> _PAGE_:
====

Observing the clear dissent from Kunselman and Higgins, and possibly factoring in opposition from Briere and Anglin, Hieftje then indicated that he’d like to have a greater consensus and not pass the proposal on a mere six-vote majority. He seemed to float the idea of a postponement. Teall and Smith both indicated they wanted to see the proposal go forward that evening.

Smith then offered an amendment that added a resolved clause reducing the area subject to the process. The amendment reduced the area from the DDA district to a rectangle bounded by Ashley, Division, Liberty and William streets.

Area of focus for DDA-led development process

Light pink areas are all city-owned land. The red outline area is the DDA tax district. The green rectangle is the smaller area of focus proposed by Smith – bounded by Ashley, Division, Liberty and William streets. (Image links to higher resolution image. Map data is available on the city's website at

Taylor was straightforward in stating his opposition to the amendment, starting with “I will absolutely not support this.” He noted that the proposal was the product of a great deal of conversation and that the DDA was very interested in applying a comprehensive view of all parcels in the downtown.

Hohnke also said he would not support the reduced area, but said he appreciated the effort to get a larger council consensus. He told Smith that she herself had been part of the conversation leading to the proposal that includes the entire downtown. He cautioned against trying to amend the proposal on the fly and said that the change would not be viewed as mutually beneficial by the DDA. It was too complex a task to be accomplished on the fly, Hohnke said.

Higgins bristled at the suggestion that the council should accept the proposal as it was, just because the city council and DDA committees had spent a long time discussing it already. She observed, “last time I checked,” a city council meeting is an opportunity for city councilmembers to add input.

Higgins observed that there are only four surface lots on the map that are not already built out – the Kline Lot, Palio Lot, Library Lot and the old Y Lot.

====

> _PROVIDED INFORMATION_:

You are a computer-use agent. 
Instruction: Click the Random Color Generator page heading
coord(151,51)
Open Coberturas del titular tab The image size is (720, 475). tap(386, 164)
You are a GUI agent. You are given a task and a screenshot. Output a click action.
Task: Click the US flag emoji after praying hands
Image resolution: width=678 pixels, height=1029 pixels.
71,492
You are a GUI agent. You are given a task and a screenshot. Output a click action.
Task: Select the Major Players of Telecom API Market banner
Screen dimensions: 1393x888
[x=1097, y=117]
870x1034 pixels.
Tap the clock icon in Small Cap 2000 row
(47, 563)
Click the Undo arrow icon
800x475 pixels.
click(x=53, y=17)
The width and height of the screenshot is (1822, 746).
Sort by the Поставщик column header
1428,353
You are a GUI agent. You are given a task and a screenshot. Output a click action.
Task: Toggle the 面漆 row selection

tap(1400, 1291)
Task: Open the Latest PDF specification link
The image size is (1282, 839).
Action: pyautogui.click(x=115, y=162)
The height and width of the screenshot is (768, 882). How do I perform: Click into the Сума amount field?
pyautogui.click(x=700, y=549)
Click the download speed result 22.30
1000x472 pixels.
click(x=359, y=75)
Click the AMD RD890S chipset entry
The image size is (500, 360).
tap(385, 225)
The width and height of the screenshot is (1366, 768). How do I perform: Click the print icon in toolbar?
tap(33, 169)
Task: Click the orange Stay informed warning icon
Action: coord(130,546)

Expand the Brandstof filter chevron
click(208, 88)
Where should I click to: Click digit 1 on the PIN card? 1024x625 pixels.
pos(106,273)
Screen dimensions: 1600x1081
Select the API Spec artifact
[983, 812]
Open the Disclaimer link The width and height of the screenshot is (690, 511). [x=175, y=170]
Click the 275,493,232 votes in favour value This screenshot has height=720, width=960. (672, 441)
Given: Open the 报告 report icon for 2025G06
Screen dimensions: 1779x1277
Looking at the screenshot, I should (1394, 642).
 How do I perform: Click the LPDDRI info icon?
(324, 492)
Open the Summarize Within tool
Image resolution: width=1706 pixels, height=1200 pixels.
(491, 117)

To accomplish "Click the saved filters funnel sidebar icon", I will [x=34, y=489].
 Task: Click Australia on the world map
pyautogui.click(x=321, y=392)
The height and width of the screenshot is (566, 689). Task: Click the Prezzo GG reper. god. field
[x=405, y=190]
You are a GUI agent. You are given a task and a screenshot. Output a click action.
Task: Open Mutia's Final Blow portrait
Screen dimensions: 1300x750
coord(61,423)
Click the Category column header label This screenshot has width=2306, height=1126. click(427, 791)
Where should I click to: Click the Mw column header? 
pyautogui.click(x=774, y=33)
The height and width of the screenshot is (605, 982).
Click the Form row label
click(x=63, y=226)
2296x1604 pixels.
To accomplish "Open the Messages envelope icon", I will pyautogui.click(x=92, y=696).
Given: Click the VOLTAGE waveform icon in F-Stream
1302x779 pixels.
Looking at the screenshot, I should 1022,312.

====

> _INSTRUCTION 1_: Translate this sentence from the council report into Spanish: "Teall and Smith both indicated they wanted to see the proposal go forward that evening."
> _INSTRUCTION 2_:
Answer from the council report:
(a) Which four streets bound the smaller area proposed in Smith's amendment?
(b) With what words did Taylor begin stating his opposition to the amendment?
(c) Which surface lots did Higgins name as not already built out?
> _INSTRUCTION 3_: Proceed with the council report on the DDA-led development proposal, picking up after its final sentence.

> _TASK ANSWER 1_: Tanto Teall como Smith indicaron que querían que la propuesta siguiera adelante esa misma noche.

> _TASK ANSWER 2_:
(a) Ashley, Division, Liberty and William streets.
(b) "I will absolutely not support this."
(c) The Kline Lot, the Palio Lot, the Library Lot and the old Y Lot.

> _TASK ANSWER 3_:
Later, Tony Derezinski (Ward 2) indicated that he would be inclined to defer to the members of the mutually beneficial committee who were doing the negotiations with the DDA.

Hieftje noted that Kunselman was trying to express a priority of where to focus and he thought that was reasonable.

Briere noted that the council had heard a presentation about 415 W. Washington earlier that evening, which was included on the map of properties associated with the parcel-by-parcel resolution. She suggested that what was needed was a way to politely modify the focus – not change the absolute priorities, but rather to change the focus.

Smith argued for her own amendment by saying that even the reduced area would be a huge undertaking, a big bite to chew off, she said. She didn’t think the DDA would be offended if the council said to prioritize the smaller area.

Taylor came back with the idea that the value of the parcel-by-parcel plan is its consideration of the downtown area as a whole. So reducing the area to the small rectangle does the process a deep disservice, he said. He offered an amendment to Smith’s amendment that essentially softened it to say that the city council believed the reduced rectangle likely represented the first opportunities for development. Smith was willing to accept the amendment, but Kunselman, who had seconded her motion, was not.

With his proposed amendment to the amendment not accepted as friendly, Taylor eventually insisted that it be put to a vote.

Outcome on Taylor’s amendment to Smith’s amendment: Taylor’s amendment nearly succeeded, resulting in a 5-5 split. Voting for it were: Hohnke, Smith, Derezinski, Taylor, and Teall. Voting against it were: Anglin, Hieftje, Briere, Kunselman and Higgins. Rapundalo was absent.

Returning to the deliberations on Smith’s amendment that would restrict the parameters of the process to focus on a reduced rectangle of the downtown, Hohnke said he felt it was oxymoronic to speak of “master planning” a subset of properties.

Smith countered by saying it allows the DDA to focus on a smaller area with the most opportunity.

Outcome on Smith’s amendment: The reduced area of focus to the rectangle bounded by Ashley, Division, Liberty and William streets was approved with support from Hieftje, Smith, Briere, Kunselman, Teall and Higgins. Dissenting were Hohnke, Anglin, Derezinski and Taylor.

In final deliberations after the amendment was approved, Hieftje noted that the council was giving away the process but not the decision-making authority.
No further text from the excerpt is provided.